• _Data excerpts_:
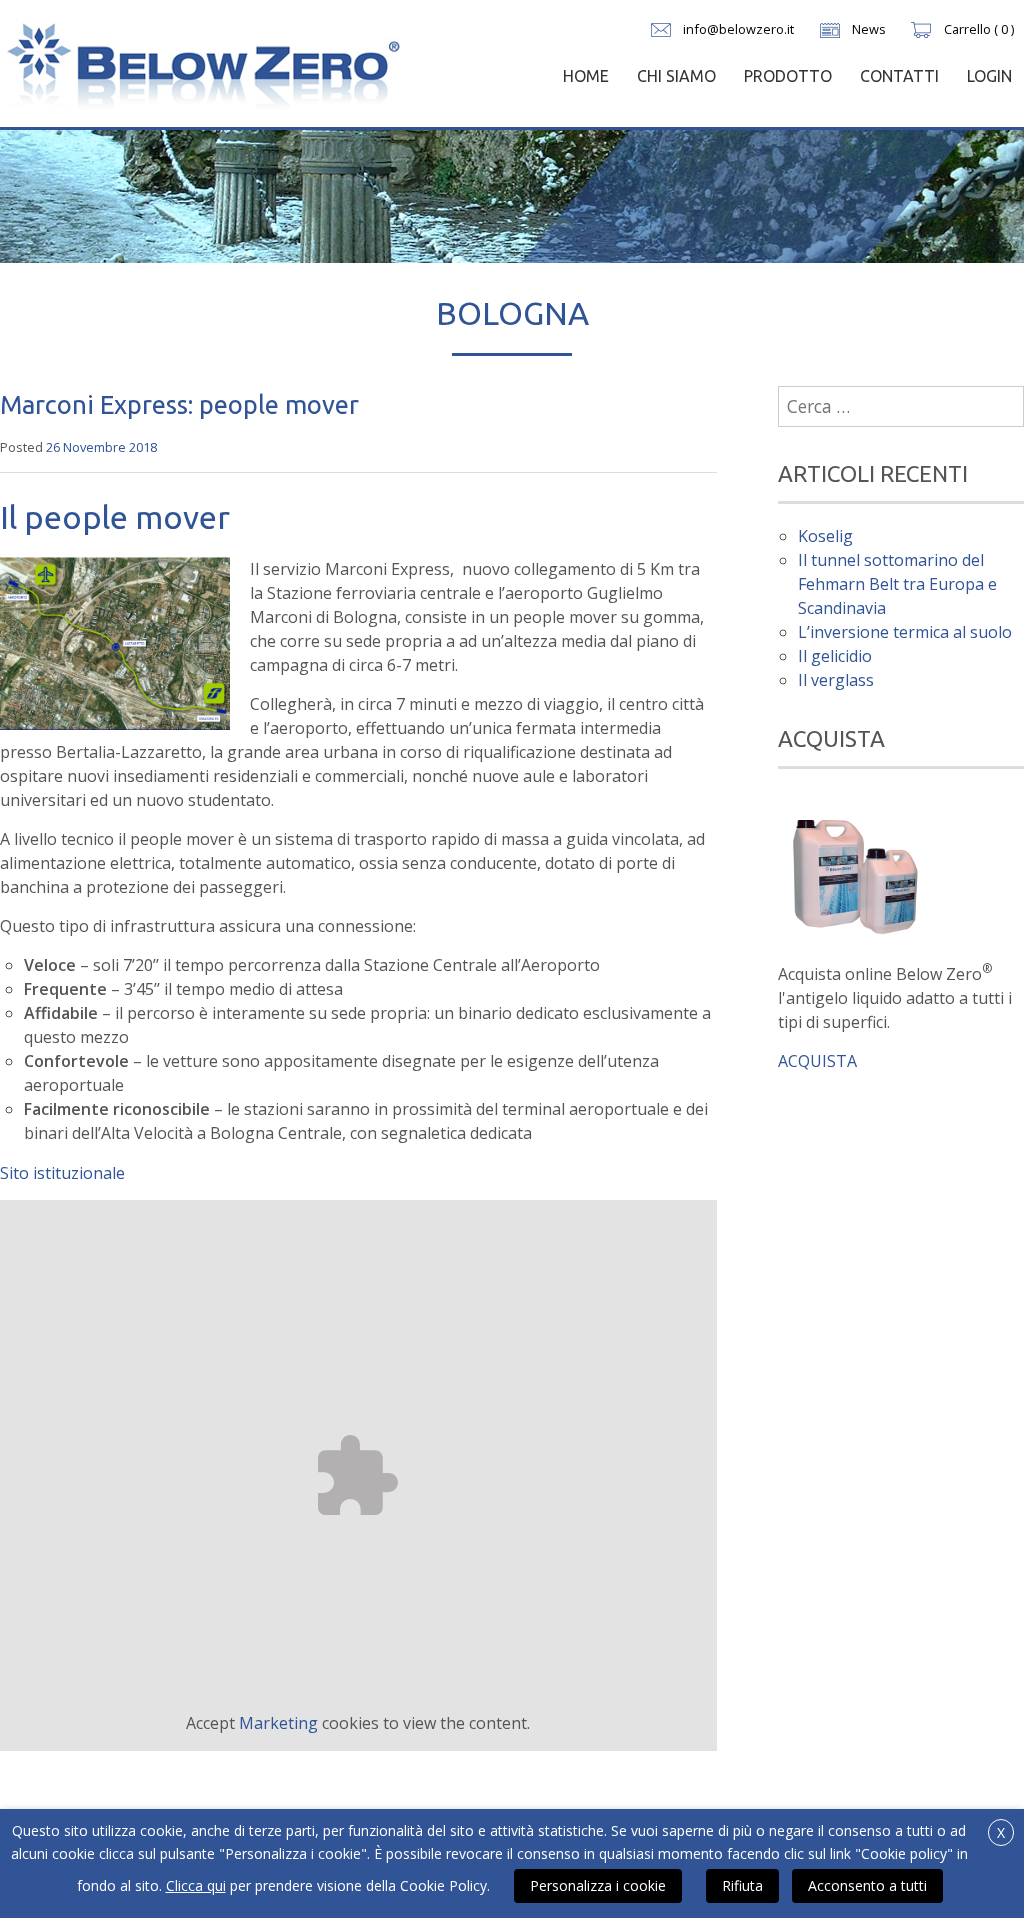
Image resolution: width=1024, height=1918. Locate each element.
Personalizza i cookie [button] (598, 1885)
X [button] (1001, 1832)
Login (989, 76)
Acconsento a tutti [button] (867, 1885)
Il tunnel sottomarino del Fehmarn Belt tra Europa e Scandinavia (897, 584)
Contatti (899, 76)
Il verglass (836, 680)
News (869, 29)
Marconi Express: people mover (179, 404)
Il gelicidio (835, 656)
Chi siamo (676, 76)
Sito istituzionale (62, 1173)
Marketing (278, 1723)
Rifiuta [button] (742, 1885)
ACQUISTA (817, 1061)
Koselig (825, 536)
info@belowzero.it (738, 29)
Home (586, 76)
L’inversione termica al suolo (905, 632)
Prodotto (788, 76)
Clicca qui (196, 1885)
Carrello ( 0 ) (979, 29)
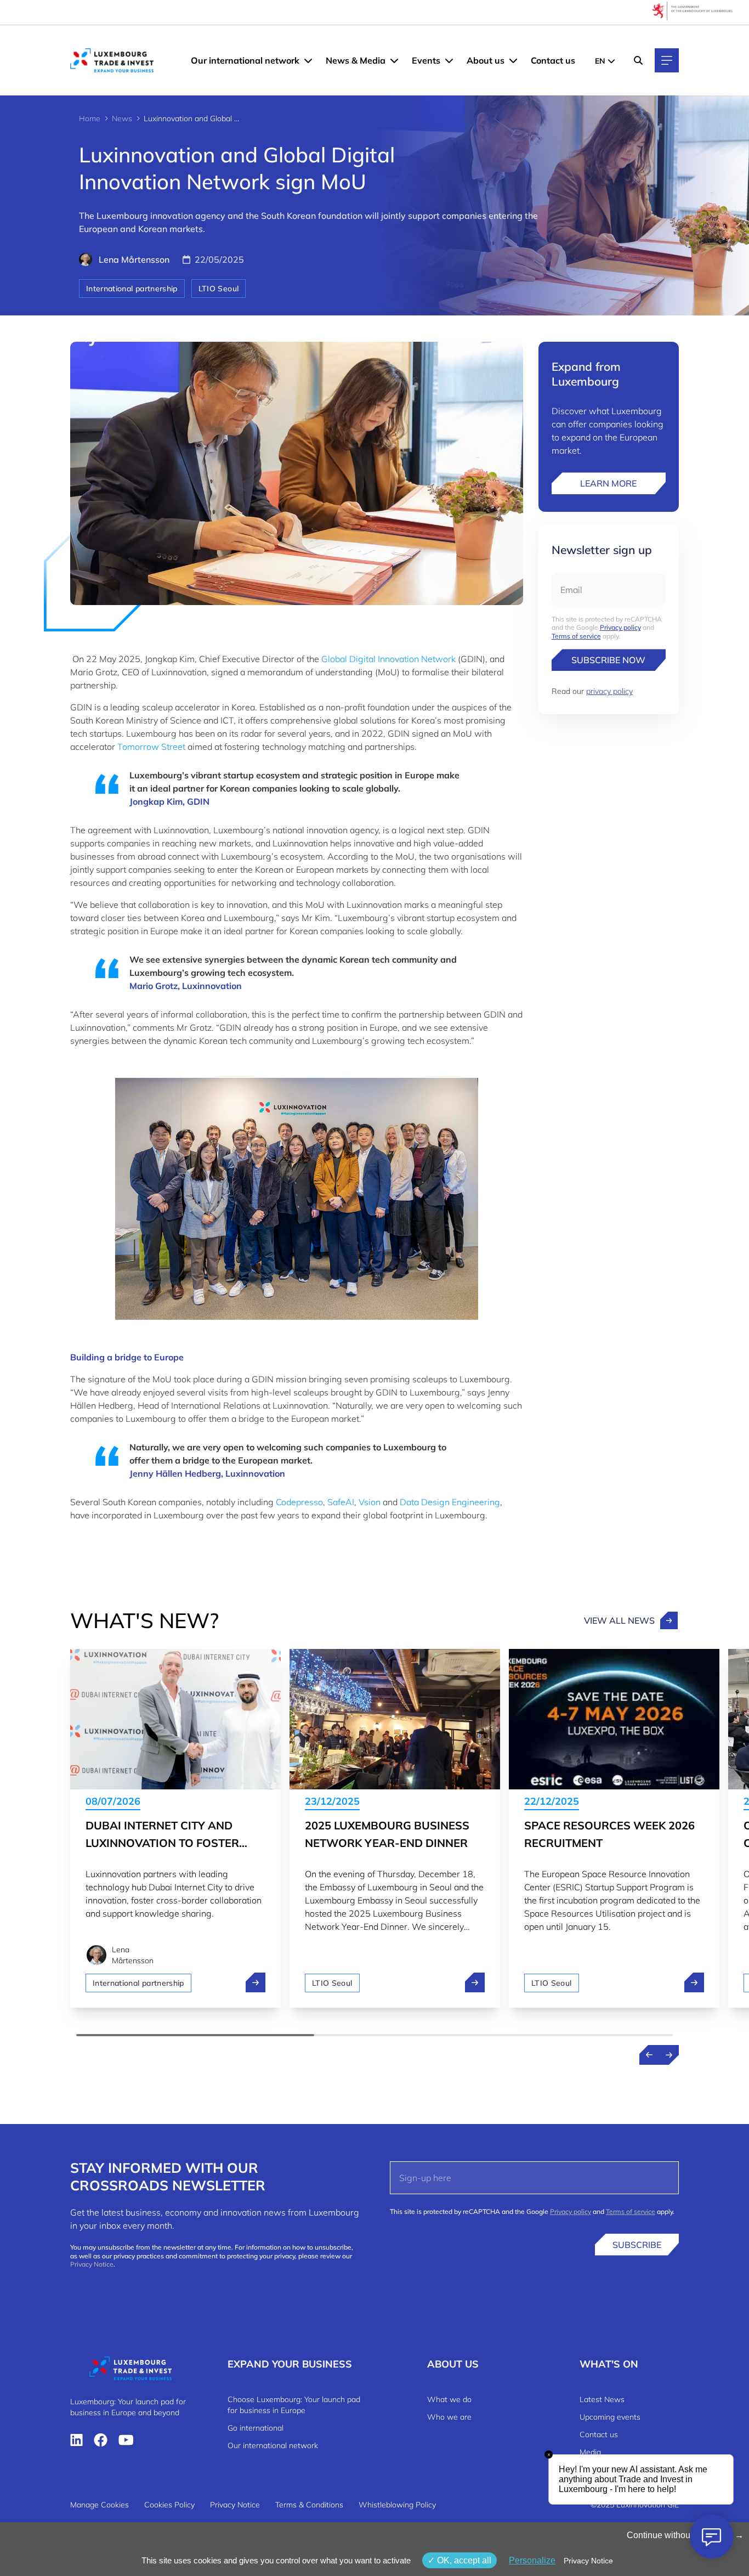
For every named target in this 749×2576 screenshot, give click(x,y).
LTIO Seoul (218, 288)
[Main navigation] (667, 60)
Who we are (449, 2417)
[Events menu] (449, 60)
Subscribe (636, 2244)
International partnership (132, 288)
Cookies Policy (169, 2505)
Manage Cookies (99, 2505)
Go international (255, 2428)
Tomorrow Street (151, 746)
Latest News (602, 2399)
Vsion (370, 1501)
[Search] (638, 60)
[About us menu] (513, 60)
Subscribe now (608, 659)
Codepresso (299, 1501)
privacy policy (609, 691)
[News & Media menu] (394, 60)
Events (426, 60)
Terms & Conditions (309, 2505)
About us (485, 60)
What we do (449, 2399)
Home (89, 118)
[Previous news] (649, 2055)
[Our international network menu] (308, 60)
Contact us (553, 60)
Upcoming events (610, 2417)
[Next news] (669, 2055)
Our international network (245, 60)
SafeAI (340, 1501)
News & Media (355, 60)
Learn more (608, 483)
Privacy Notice (92, 2264)
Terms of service (576, 636)
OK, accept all (463, 2560)
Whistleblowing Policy (397, 2505)
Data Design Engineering (450, 1501)
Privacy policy (620, 627)
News (122, 118)
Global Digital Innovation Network (388, 658)
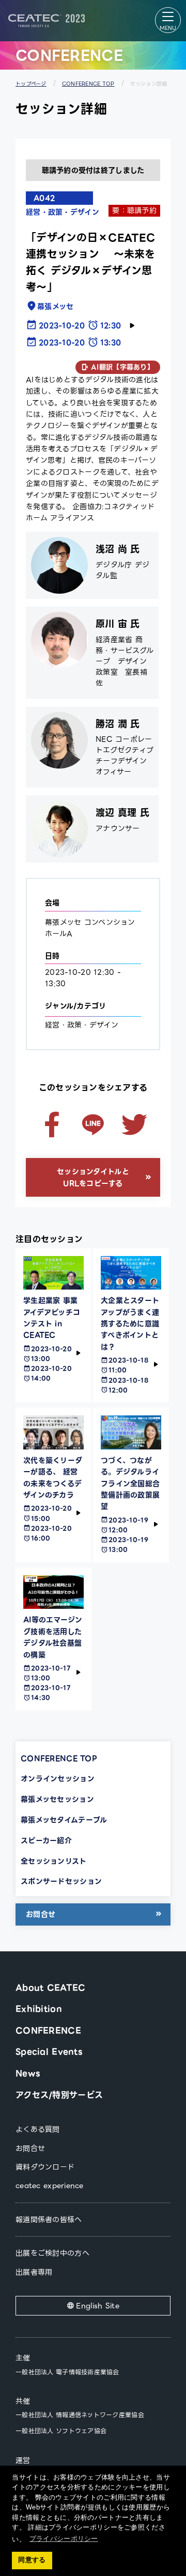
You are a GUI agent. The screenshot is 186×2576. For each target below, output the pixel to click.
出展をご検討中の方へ (52, 2253)
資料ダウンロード (45, 2167)
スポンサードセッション (61, 1881)
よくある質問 (38, 2129)
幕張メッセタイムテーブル (64, 1819)
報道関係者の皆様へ (49, 2219)
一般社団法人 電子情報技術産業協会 (67, 2372)
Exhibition (39, 2008)
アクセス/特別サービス (59, 2095)
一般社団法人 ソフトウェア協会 (61, 2431)
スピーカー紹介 (46, 1840)
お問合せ (40, 1914)
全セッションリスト (54, 1861)
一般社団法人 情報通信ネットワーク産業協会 (80, 2415)
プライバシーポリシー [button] (63, 2538)
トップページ (31, 83)
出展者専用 (34, 2272)
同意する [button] (31, 2560)
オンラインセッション (58, 1778)
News (28, 2073)
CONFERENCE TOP (88, 83)
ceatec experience (50, 2185)
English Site (97, 2305)
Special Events (49, 2051)
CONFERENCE (48, 2030)
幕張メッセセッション (57, 1799)
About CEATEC (50, 1987)
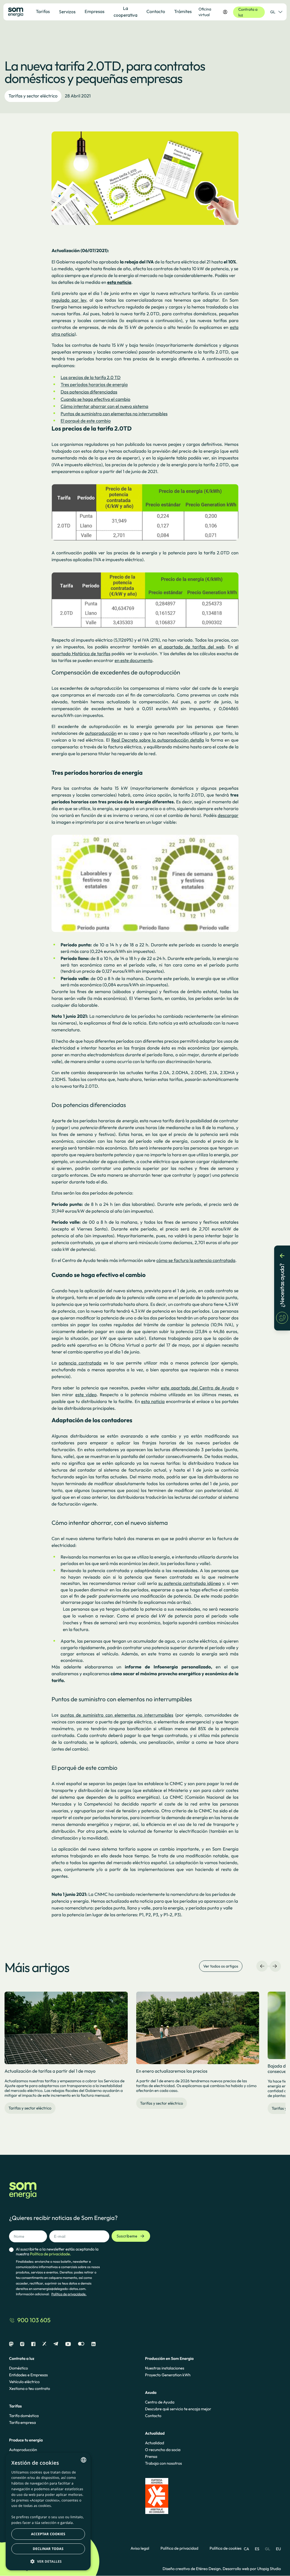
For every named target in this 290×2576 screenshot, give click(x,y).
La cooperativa (125, 11)
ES (257, 2548)
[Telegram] (55, 2344)
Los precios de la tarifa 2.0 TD (91, 377)
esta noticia (153, 1401)
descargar (228, 815)
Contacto (153, 2415)
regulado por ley (69, 300)
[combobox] (83, 2460)
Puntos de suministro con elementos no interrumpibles (114, 414)
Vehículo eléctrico (24, 2381)
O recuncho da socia (162, 2449)
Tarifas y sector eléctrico (32, 96)
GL (272, 11)
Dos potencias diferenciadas (89, 392)
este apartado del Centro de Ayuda (197, 1388)
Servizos (67, 11)
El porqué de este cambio (86, 421)
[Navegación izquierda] (262, 1966)
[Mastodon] (11, 2344)
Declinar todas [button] (48, 2548)
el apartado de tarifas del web (191, 647)
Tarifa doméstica (24, 2415)
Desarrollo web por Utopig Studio (252, 2568)
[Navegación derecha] (274, 1966)
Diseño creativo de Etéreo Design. (193, 2568)
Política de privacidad (179, 2548)
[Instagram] (22, 2344)
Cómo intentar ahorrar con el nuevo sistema (104, 406)
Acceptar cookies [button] (48, 2534)
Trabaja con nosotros (163, 2463)
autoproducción (100, 733)
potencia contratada (80, 1363)
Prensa (151, 2456)
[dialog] (48, 2511)
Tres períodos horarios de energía (94, 385)
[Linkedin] (93, 2344)
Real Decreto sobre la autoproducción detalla (157, 740)
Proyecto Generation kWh (168, 2374)
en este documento (133, 660)
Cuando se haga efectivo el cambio (95, 399)
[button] (48, 2561)
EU (278, 2548)
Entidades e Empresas (28, 2374)
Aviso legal (140, 2548)
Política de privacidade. (68, 2294)
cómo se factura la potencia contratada (195, 1260)
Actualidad (154, 2442)
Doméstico (18, 2368)
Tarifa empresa (22, 2422)
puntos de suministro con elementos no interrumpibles (116, 1715)
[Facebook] (33, 2344)
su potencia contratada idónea (189, 1583)
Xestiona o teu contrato (29, 2388)
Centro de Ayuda (159, 2402)
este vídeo (86, 1395)
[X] (44, 2344)
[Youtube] (68, 2344)
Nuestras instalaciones (164, 2368)
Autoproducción (23, 2449)
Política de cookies (226, 2548)
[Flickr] (81, 2344)
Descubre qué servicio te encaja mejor (178, 2408)
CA (246, 2548)
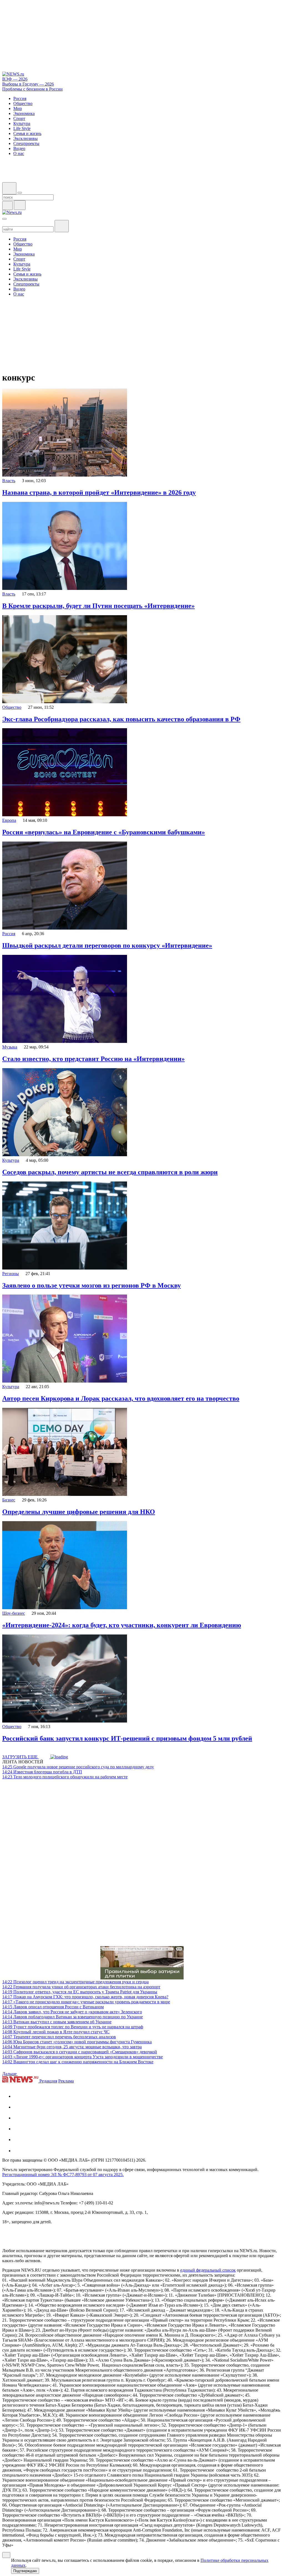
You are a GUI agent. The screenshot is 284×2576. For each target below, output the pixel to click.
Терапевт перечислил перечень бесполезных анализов (59, 2036)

• _Exercise_: Find each line holding the string "button" in the listing above, then copy it.

• _Task response_:
Personalizza i cookie [button] (598, 1885)
X [button] (1001, 1832)
Acconsento a tutti [button] (867, 1885)
Rifiuta [button] (742, 1885)
プライバシーポリシー [button] (63, 2538)
同意する [button] (31, 2560)
Declinar todas [button] (48, 2548)
Acceptar cookies [button] (48, 2534)
[button] (48, 2561)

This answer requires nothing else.